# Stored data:
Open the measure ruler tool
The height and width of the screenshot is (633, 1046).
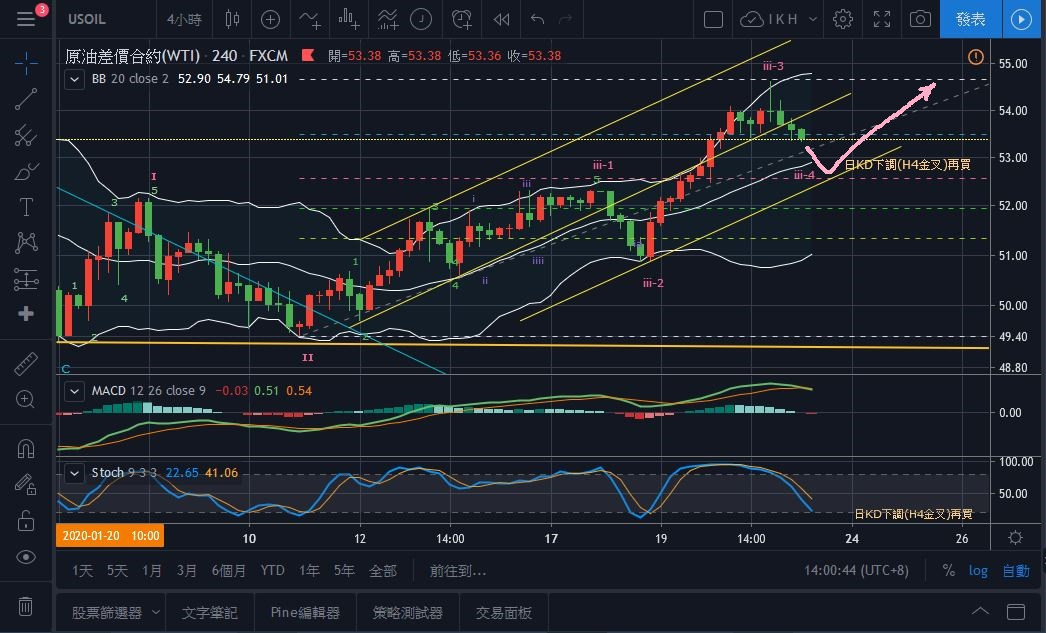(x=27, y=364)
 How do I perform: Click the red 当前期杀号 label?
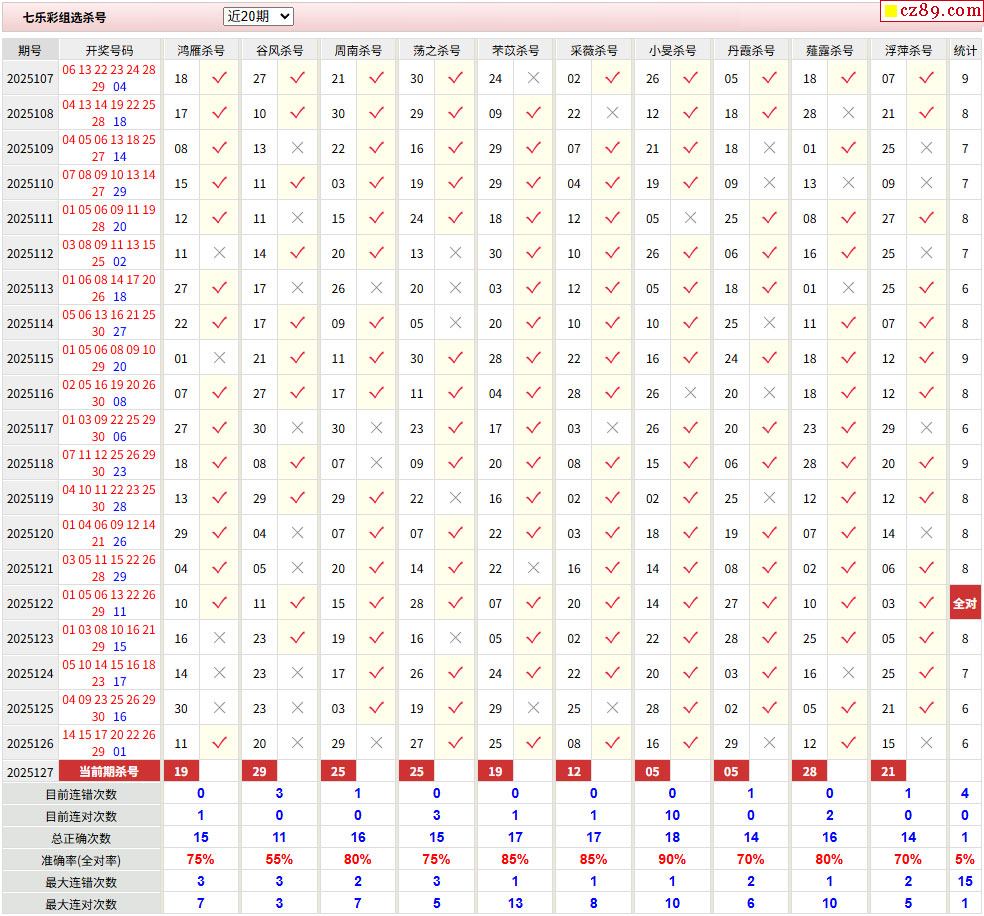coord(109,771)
---
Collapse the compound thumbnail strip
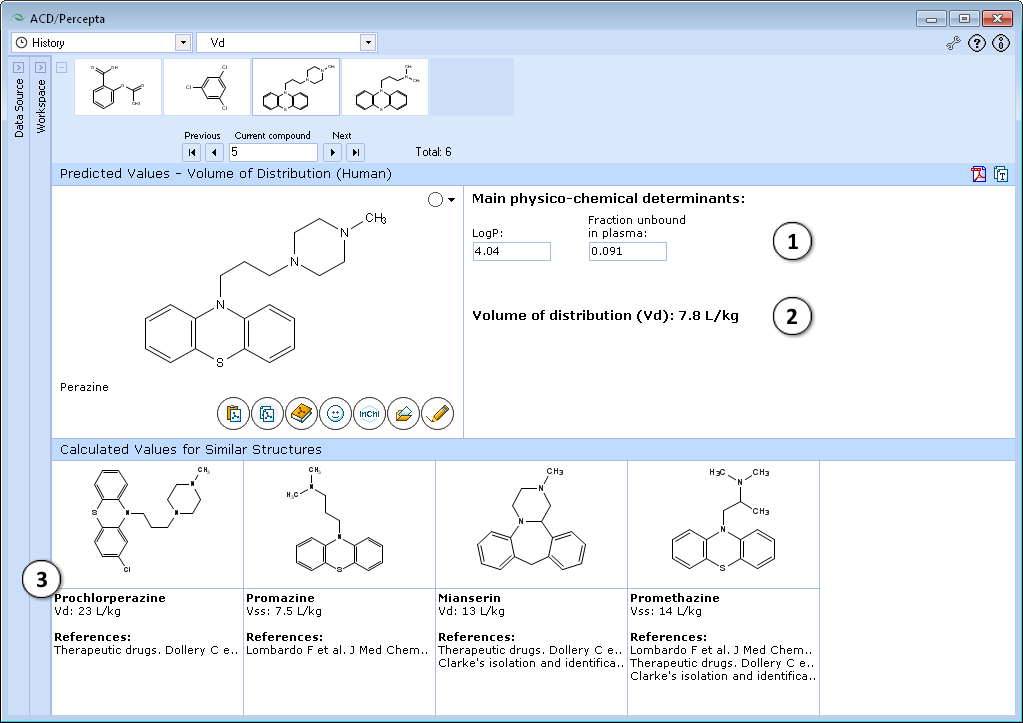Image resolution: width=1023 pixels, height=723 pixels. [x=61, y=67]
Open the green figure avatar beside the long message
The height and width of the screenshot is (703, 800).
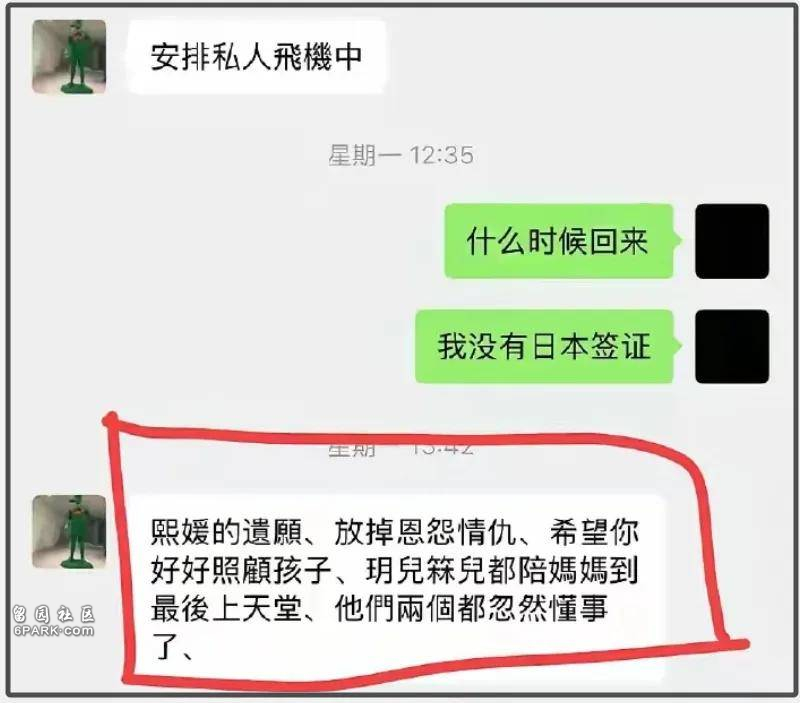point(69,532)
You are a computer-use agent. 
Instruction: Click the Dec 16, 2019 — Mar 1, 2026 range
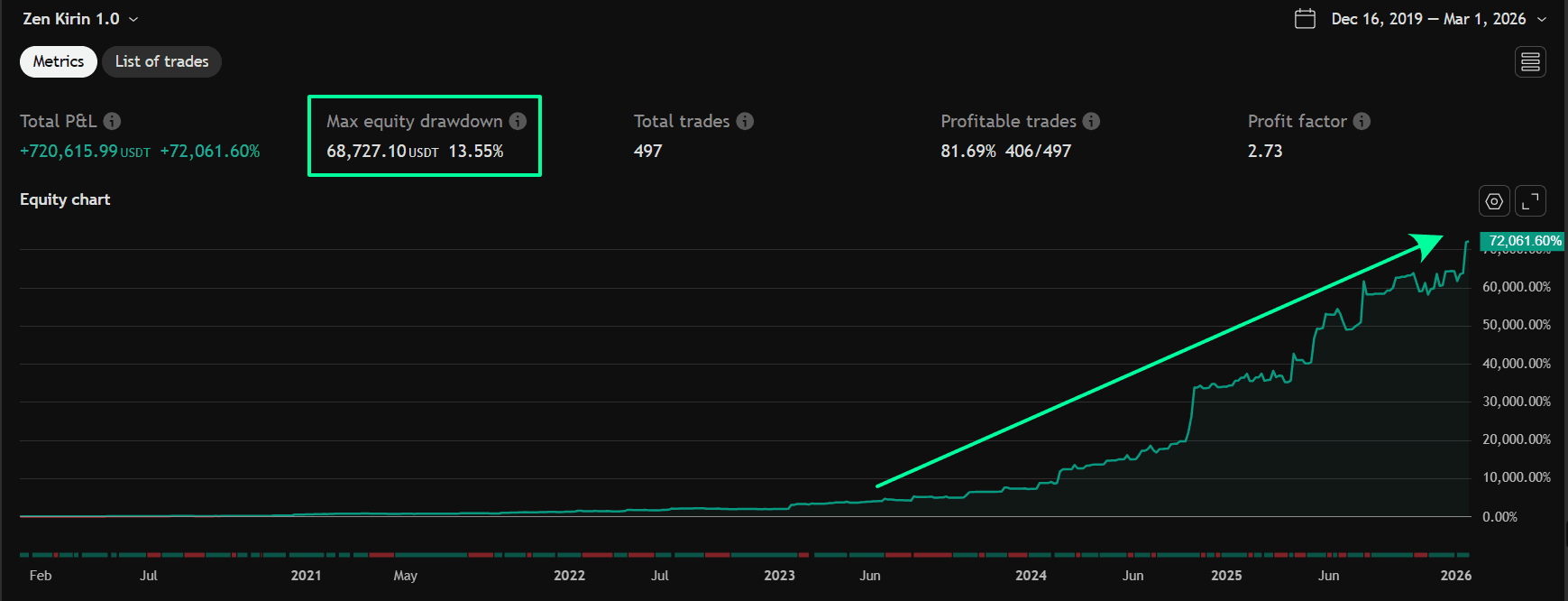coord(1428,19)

# What you should do:
Copy whichever lines of the records above contain the word "Open".

# Reply:
Open the measure ruler tool
Open the green figure avatar beside the long message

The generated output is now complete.